Lower GST rates to spur consumption and drive growth: S&P Global - Business Standard
The lowered goods and services tax (GST) rates, income tax cuts and interest rate reductions are likely to make consumption a greater driver of India’s growth compared with investment in the current and next financial year, credit rating agency S&P Global said on Monday.
“Lowered GST rates will support middle-class consumption and complement income tax cuts and interest rate reductions introduced this year. These changes are likely to make consumption a greater driver of growth compared with investment, in this financial year, and the next,” the rating agency said in its latest Economic Outlook for the Asia-Pacific region, while retaining its growth forecasts for India unchanged at 6.5 per cent for FY26 and 6.7 per cent for FY27.

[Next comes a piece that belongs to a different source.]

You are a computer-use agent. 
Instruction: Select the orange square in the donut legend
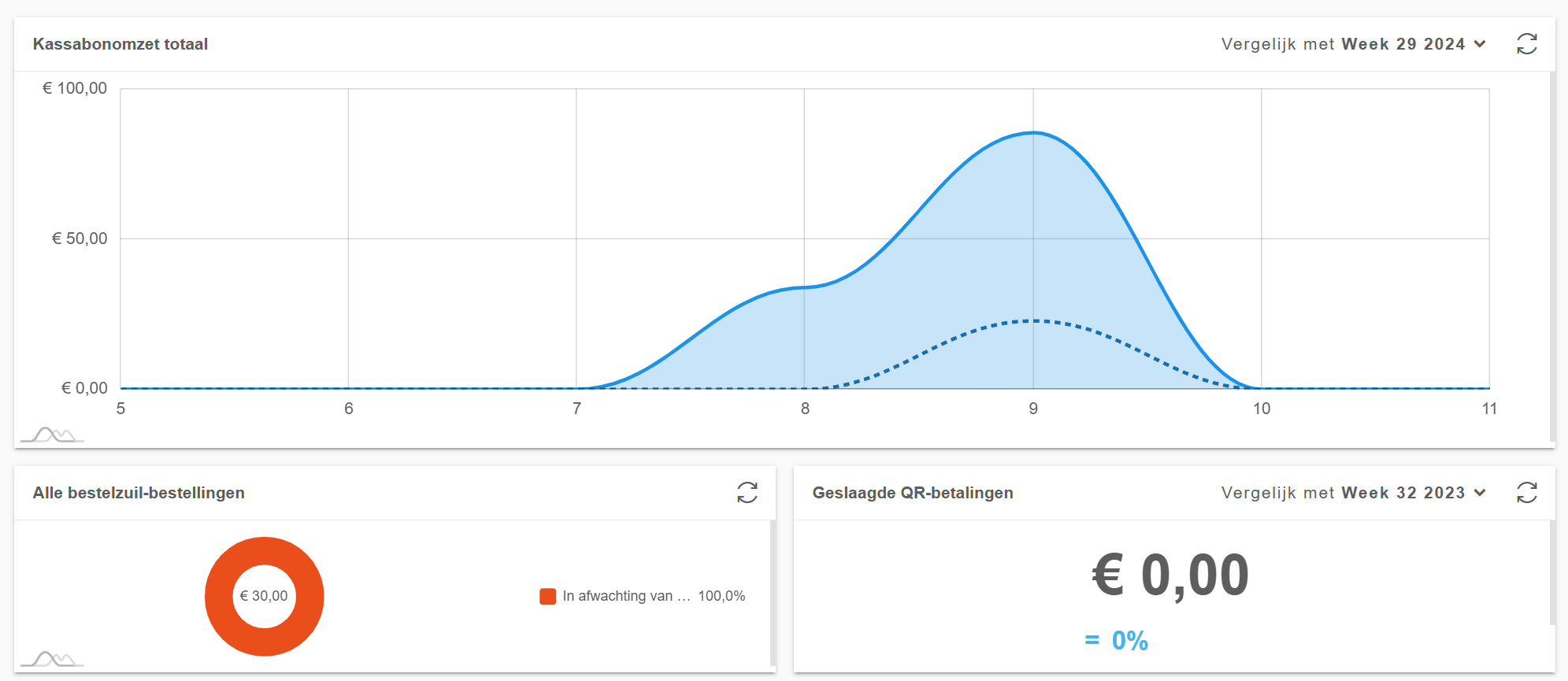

The agency maintained that despite elevated US tariffs and global trade uncertainties, India’s domestic demand has stayed robust. On global headwinds, the agency said that the spike in the effective US tariff is weighing on the expansion of export-oriented manufacturing in India, but added that “there are signs the US may lower tariffs on Indian products”.

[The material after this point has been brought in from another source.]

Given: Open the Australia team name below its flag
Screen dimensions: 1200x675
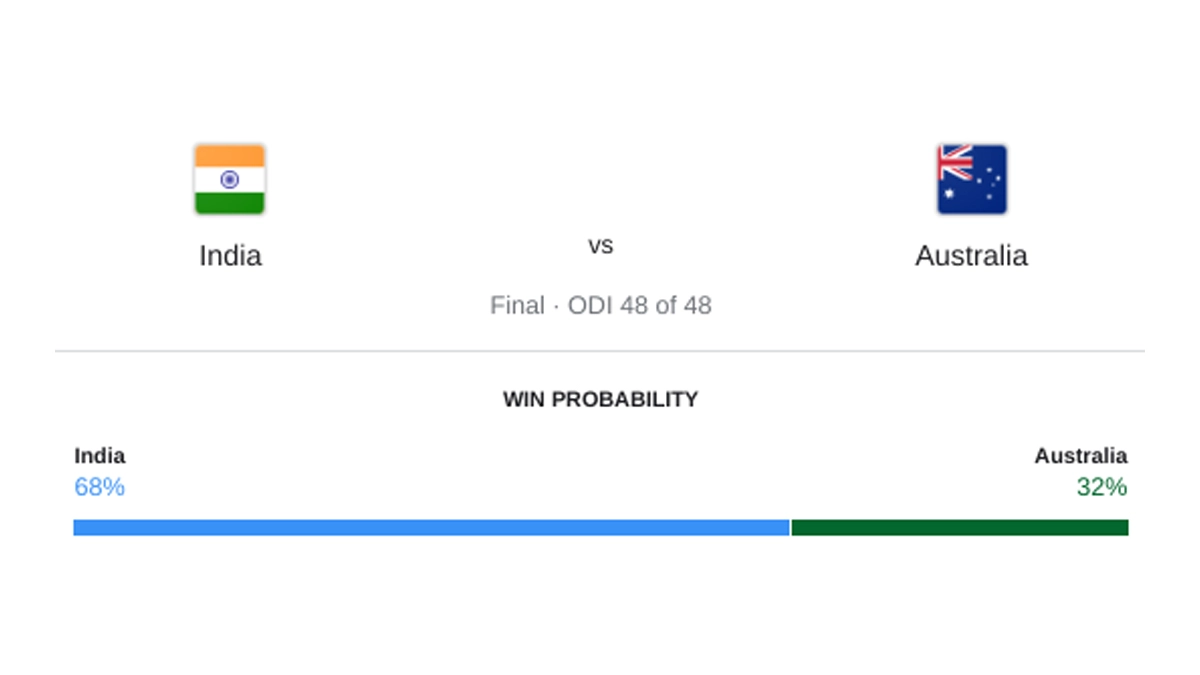Looking at the screenshot, I should [x=971, y=256].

“If India can secure a trade agreement with the US, it will reduce uncertainty and enhance confidence, which would boost labour-intensive sectors,” the report added.

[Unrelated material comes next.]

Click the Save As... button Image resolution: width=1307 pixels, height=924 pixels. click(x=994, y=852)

The report highlights that the rupee has faced depreciation pressures, triggered by capital outflows and tariff uncertainty. “In India, capital outflows have contributed to currency weakness. Added uncertainty from unexpectedly high US tariffs and the lack of a trade deal with the US have further squeezed the rupee,” it noted.
Also Read
The rating agency notes that among key factors influencing monetary policy, inflation is not currently a problem in Asia-Pacific, including India. Owing to softer food inflation, it has trimmed its CPI inflation forecast for India to 2.5 per cent for the current financial year (FY26). However, it expects the food prices in India to normalise, with consumer inflation projected to rise to about 5 per cent in the next financial year, before moderating again to 4.4 per cent in FY28.
Without naming India, the agency reckons that there is little room for additional rate cuts in the Asia-Pacific region as “policy rates have for the most part already descended close to estimates of neutral policy interest rates.”
After slashing the key interest rate by 100 basis points (bps) to 5.50 per cent between February and June, the Monetary Policy Committee of the Reserve Bank of India had chosen to keep interest rates unchanged for the second successive time at its last bi-monthly review on October 1.